* _Excerpt to read_:
■ ■ ■ ■
Friday, July 16, 2010

Achieving Intelligence Dominance

The US needs to adjust its defense capabilities to 21st century, population centric conflicts, according to a new think tank report, Peter A Buxbaum writes for ISN Security Watch.

In the 2009 Academy Award-winning movie The Hurt Locker, a Baghdad butcher holds a cell phone as he stands near the site of an improvised explosive device (IED). A squad of US soldiers shouts at the Iraqi to put the phone down. He smiles and waves, reassuring the soldiers he is not a threat. Then he presses a button on the cell phone and detonates a bomb, killing one of the soldiers.

Such an incident would be rare, according to the authors of a new report from the National Strategy Information Center, a Washington-based think tank, if their recommendations were to be implemented by the US military.

The report, titled Adapting America's Security Paradigm and Security Agenda, posits that the population-centric warfare being pursued in Afghanistan and Iraq is here to stay for decades to come, and that the US needs to adapt its military thinking and its capabilities to meet that challenge.

The risk of an incident portrayed in The Hurt Locker could have been mitigated, according to the report, by achieving intelligence dominance, a technique originally developed by the British during World War II, and since also practiced by Israelis, Australians and others.

Information dominance involves developing deep local knowledge by assigning agents or operatives to relatively small geographical areas of responsibility. The report argues that the US needs to develop this kind of capability together with its host nation partners in current and future population-centric conflicts.

The Legacy

Intelligence dominance is not unknown to the US. A secretive Department of Defense program called Legacy recently received enhanced funding by the House of Representatives in its fiscal year 2011 defense authorization act. "Legacy assisted with the development of an indigenous capacity to infiltrate and disrupt local terrorist networks," noted a report on the legislation, released in May by the US House of Representatives Armed Services Committee.

But the committee also commented, "many innovative programs for mapping complex and social landscapes, understanding relationships among key actors in insurgencies, identifying the key goals of marginalized groups that could lead them to be recruited by terrorists, and integrating approaches to reduce the appeal of terrorist groups have failed in the past for lack of institutionalized support."

It is just such institutionalized support that the National Strategy Information Center is advocating in its report. "The US did much of this in a very effective but ad hoc fashion in Iraq, before and during the surge in 2006 and 2007," said the NSIC report.

The persistence of population-centric warfare is related to the proliferation of weak, failing and failed states, Roy Godson, president of the National Strategy Information Center and professor emeritus at Georgetown University, told ISN Security Watch. States in that category comprise around half of all states worldwide, he said.
■ ■ ■ ■
* _Data shown_:
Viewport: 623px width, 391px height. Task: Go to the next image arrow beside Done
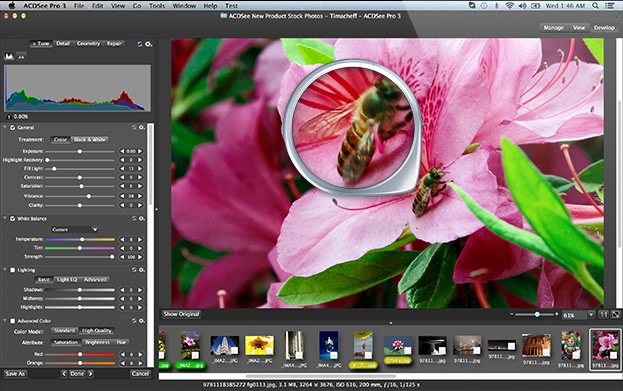point(91,374)
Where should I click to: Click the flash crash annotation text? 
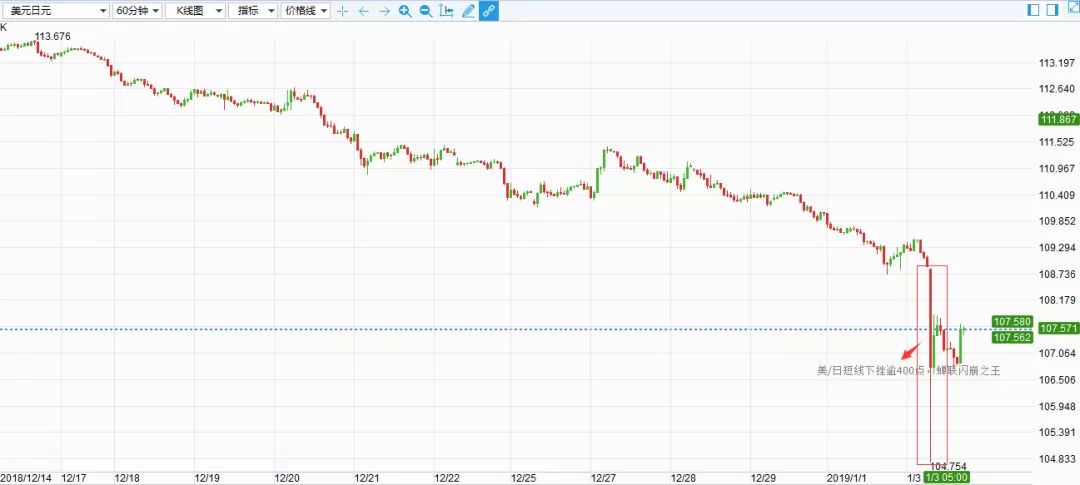tap(908, 371)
■ ■ ■ ■
* _Tasks to complete_:
**a.** Update the intelligence dominance article from "The persistence of" down to "worldwide, he said.", replacing "professor emeritus" with "professor".
**b.** Answer these questions from the intelligence dominance article:
(i) Which think tank released the new report?
(ii) Who originally developed the technique of intelligence dominance, and when?
(iii) What share of all states worldwide did Roy Godson say are weak, failing or failed?

* _Numbered answers_:
**a.**
The persistence of population-centric warfare is related to the proliferation of weak, failing and failed states, Roy Godson, president of the National Strategy Information Center and professor at Georgetown University, told ISN Security Watch. States in that category comprise around half of all states worldwide, he said.

**b.**
(i) The National Strategy Information Center, a Washington-based think tank.
(ii) The British, during World War II.
(iii) Around half.